Directions: All of the data, word for word and free of pictures, is the expected result.
Segment Start: Records for the exercise
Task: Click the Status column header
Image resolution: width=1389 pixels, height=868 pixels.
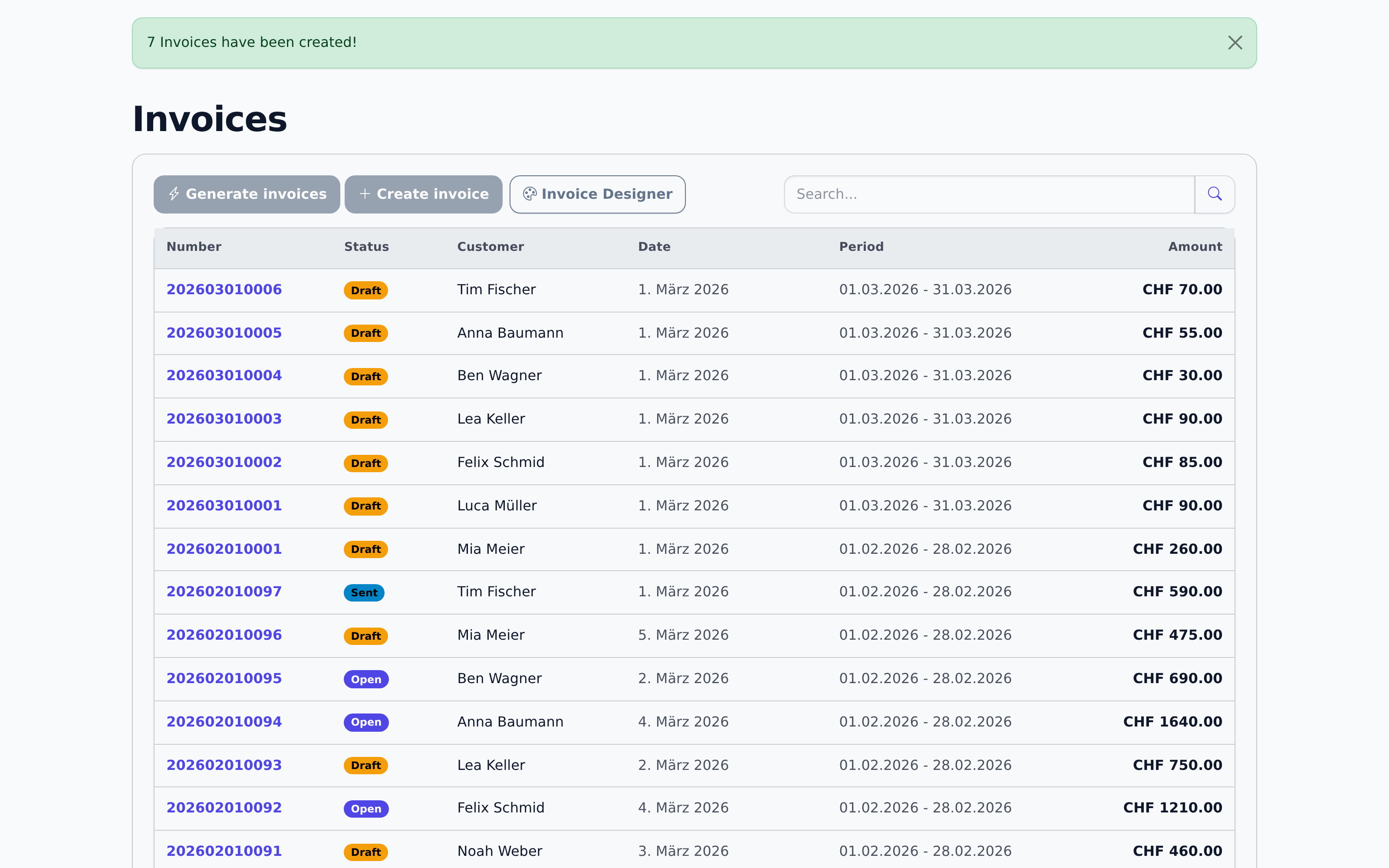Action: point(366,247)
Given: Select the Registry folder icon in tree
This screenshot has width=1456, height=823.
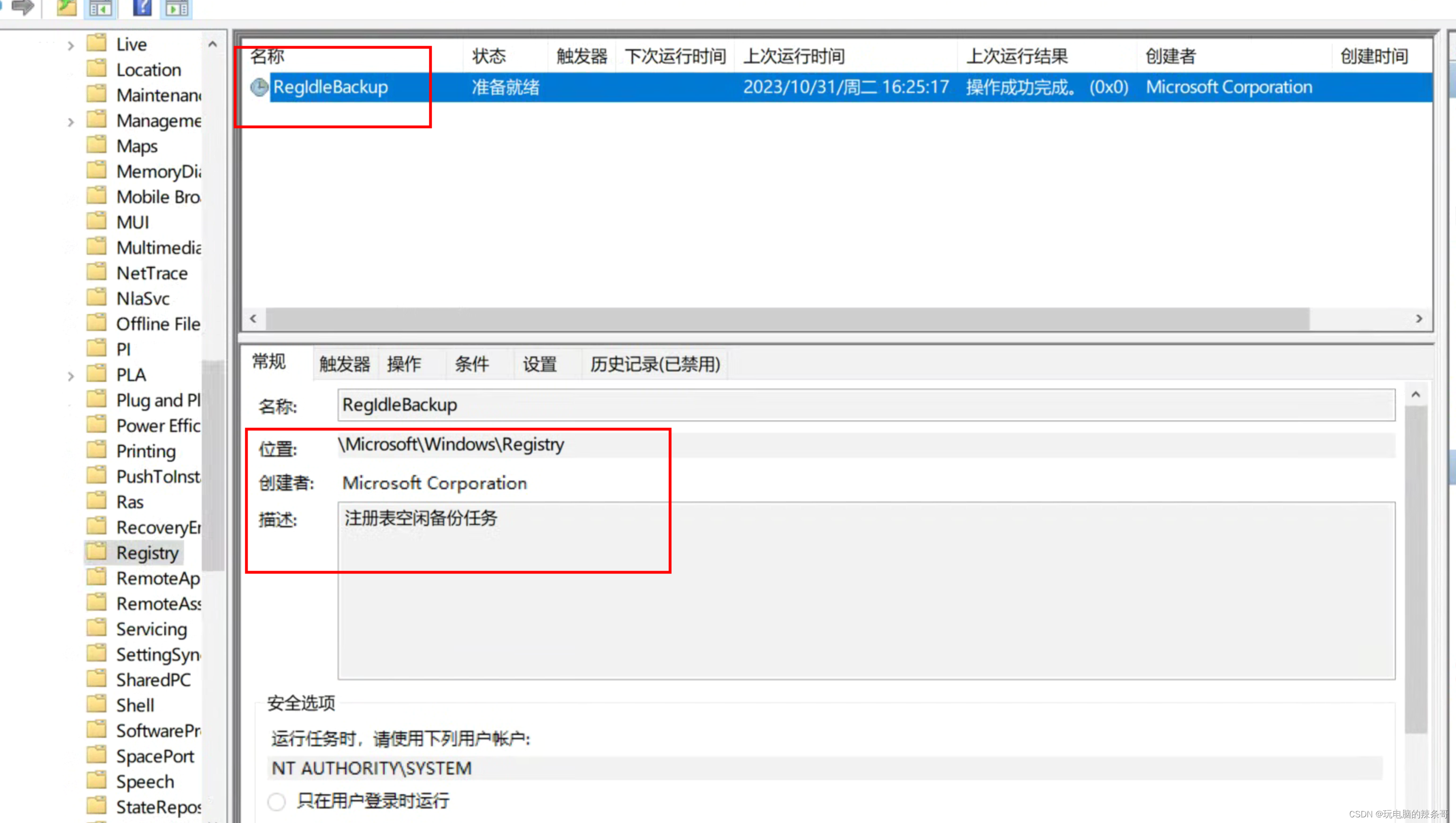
Segment End: Records for the exercise
Solution:
Task: Click the Status column header
Image resolution: width=1389 pixels, height=868 pixels.
Action: point(366,247)
Given: Select the Registry folder icon in tree
This screenshot has width=1456, height=823.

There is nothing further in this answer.